This option proves to be useful over any network path (both high

and low bandwidth*delay type networks) that experiences periodic

errors such as lost packets, noisy links, or dropped packets due

to congestion. The information conveyed by this option is

advisory and if ignored, does not have any effect on TCP what so

ever.

2. Big Windows

This option will give a method of expanding the current 16 bit (64

Kbytes) TCP window to 32 bits of which 30 bits (over 1 gigabytes)

are allowed for the receive window. (The maximum window size

allowed in TCP due to the requirement of TCP to detect old data

versus new data. For a good explanation please see [2].) No

changes are required to the standard TCP header [6]. The 16 bit

field in the TCP header that is used to convey the receive window

will remain unchanged. The 32 bit receive window is achieved

through the use of an option that contains the upper half of the

window. It is this option that is necessary to fill large data

pipes such as a satellite link.

This RFCis broken up into the following sections: section 2 will

discuss the operation of the NAK option in greater detail, section 3

will discuss the big window option in greater detail.
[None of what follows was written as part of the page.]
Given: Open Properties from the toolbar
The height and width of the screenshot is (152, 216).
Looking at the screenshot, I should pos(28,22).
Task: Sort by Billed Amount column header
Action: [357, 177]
Section 4 will

discuss other effects of the big windows and nak feature when used

together. Included in this section will be a brief discussion on the

effects of congestion versus noise to TCP and possible options for

satellite networks. Section 5 will be a conclusion with some hints

as to what future development may be done at NASA, and then an

appendix containing some test results is included.

2. NAK Option

Any packet loss in a high bandwidth*delay network will have a

catastrophic effect on throughput because of the simple

acknowledgement of TCP. TCP always acks the stream of data that has

successfully been received and tells the sender the next byte of data

of the stream that is expected. If a packet is lost and succeeding

packets arrive the current protocol has no way of telling the sender

that it missed one packet but received following packets. TCP

currently resends all of the data over again, after a timeout or the

sender suspects a lost packet due to a duplicate ack algorithm [1],

until the receiver receives the lost packet and can then ack the lost

packet as well as succeeding packets received. On a normal low

bandwidth*delay network this effect is minimal if the timeout period

is set short enough. However, on a long delay network such as a T1

satellite channel this is catastrophic because by the time the lost

packet can be sent and the ack returned the TCP window would have

been exhausted and both the sender and receiver would be temporarily

stalled waiting for the packet and ack to fully travel the data pipe.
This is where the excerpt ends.